### [MATERIAL FOR THE TASK]
----
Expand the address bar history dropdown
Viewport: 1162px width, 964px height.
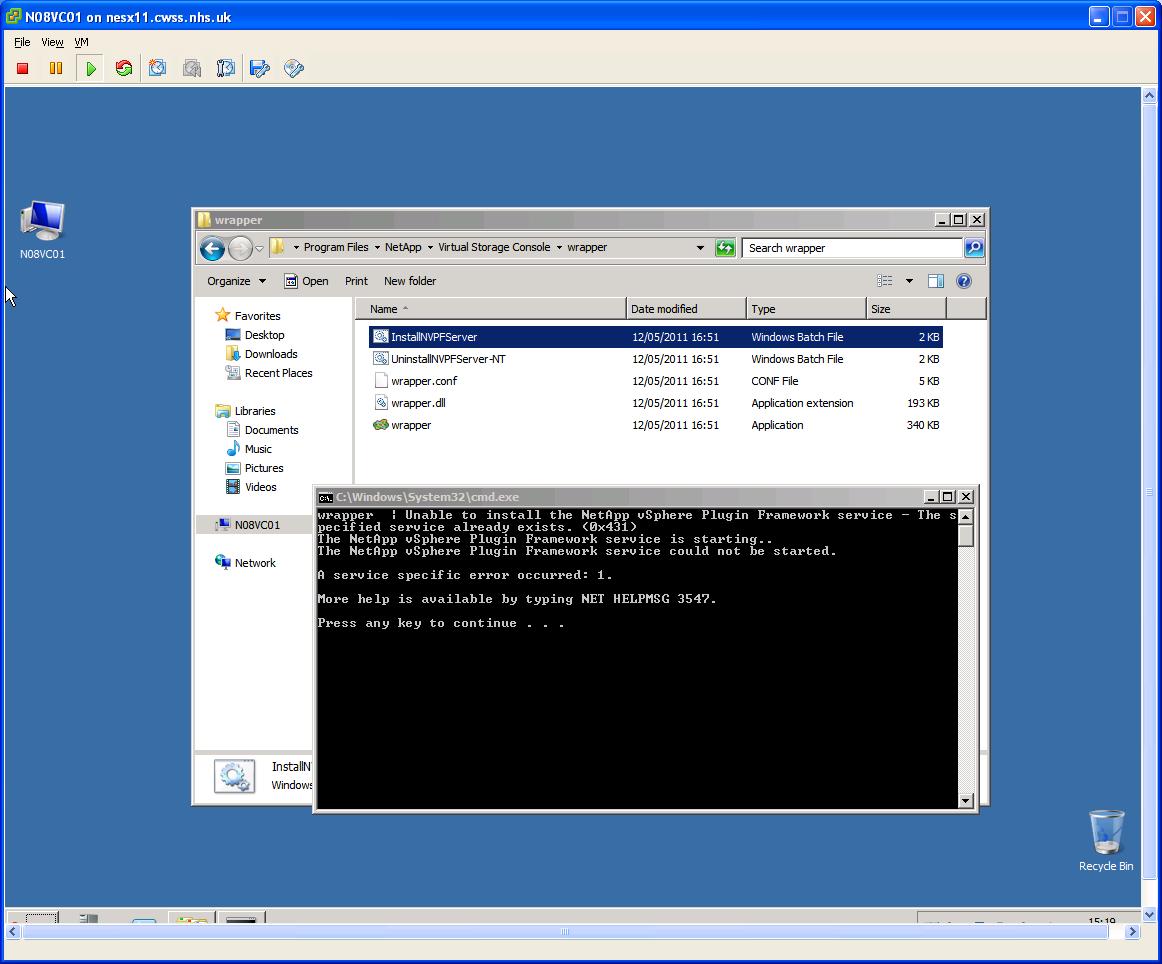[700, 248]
----
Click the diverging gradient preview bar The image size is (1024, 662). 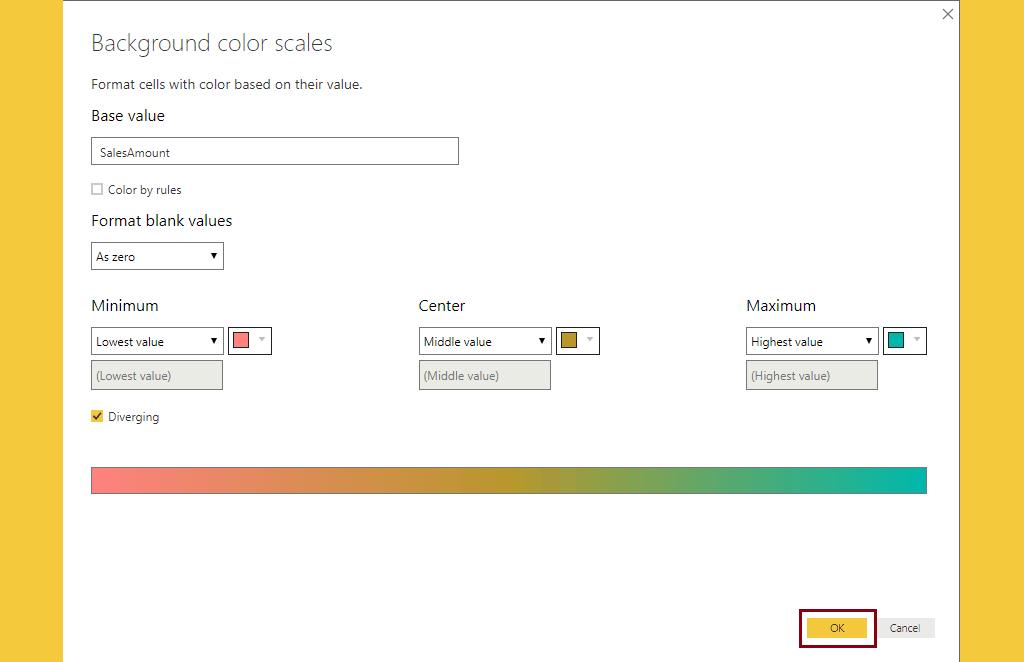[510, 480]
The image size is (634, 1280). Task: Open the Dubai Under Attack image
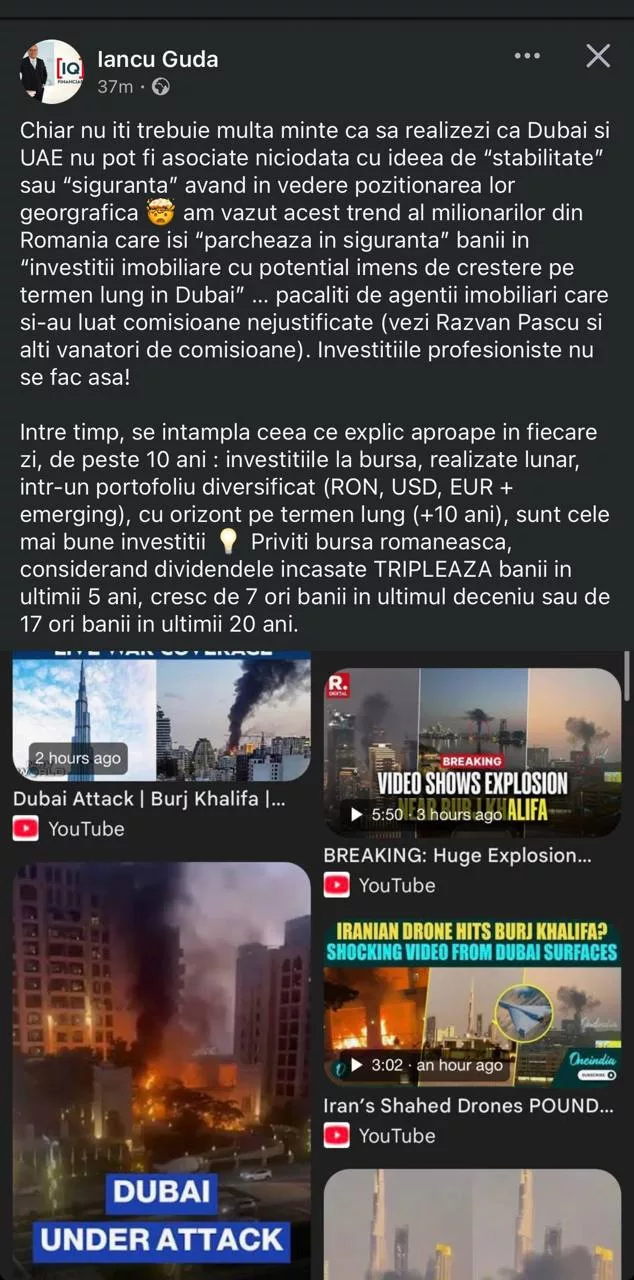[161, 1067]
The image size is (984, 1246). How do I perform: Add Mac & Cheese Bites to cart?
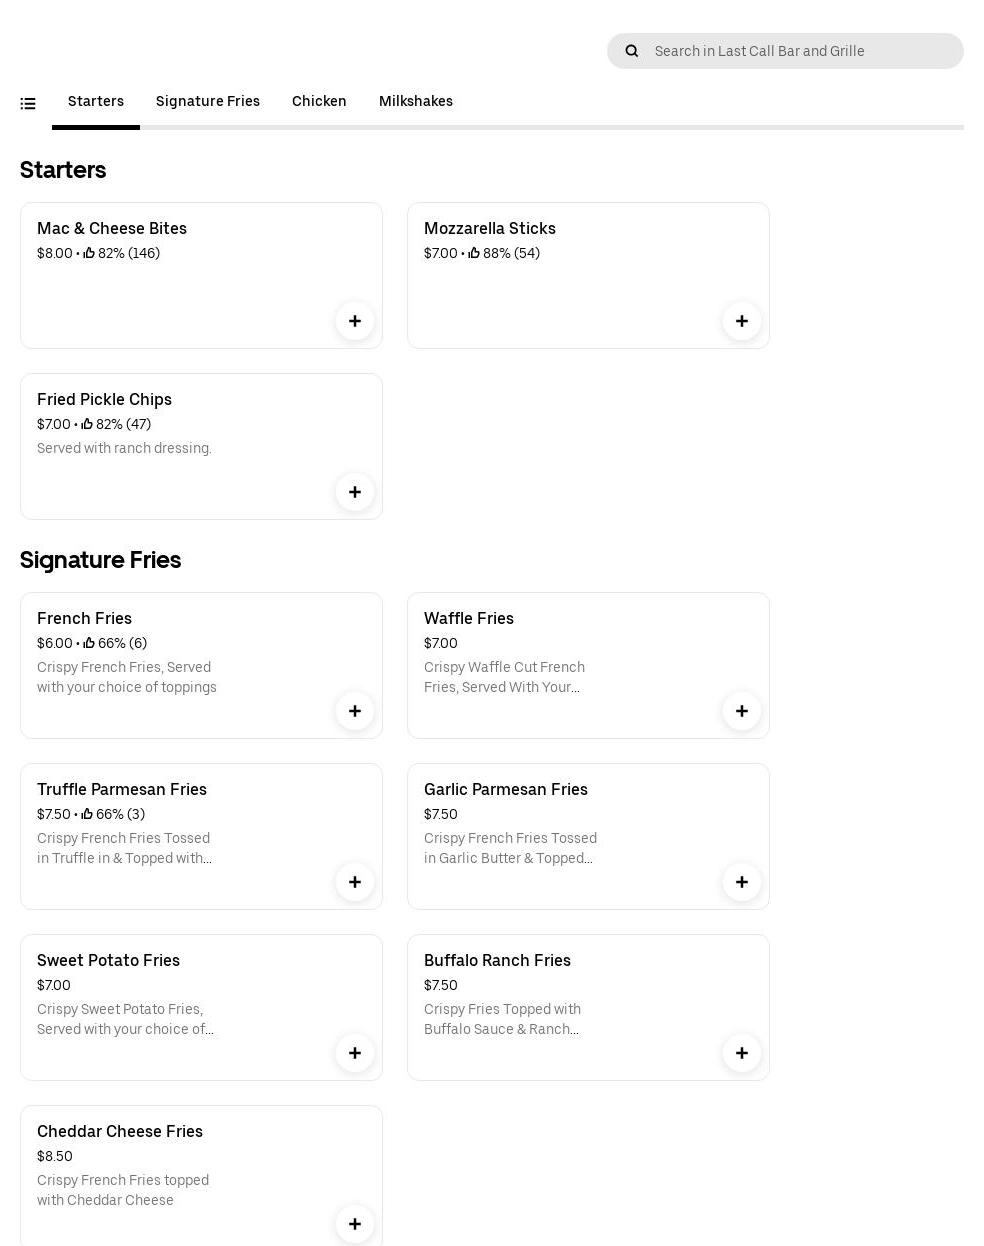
----
### [PROBLEM DETAILS]
Would you restate, exactly and with no pictures, the lines of the entries above from the one containing "The image size is (634, 1280)." through the one containing "The image size is (984, 1246)."?

### [OUTPUT BELOW]
The image size is (634, 1280). Task: Open the Dubai Under Attack image
[161, 1067]
The image size is (984, 1246). How do I perform: Add Mac & Cheese Bites to cart?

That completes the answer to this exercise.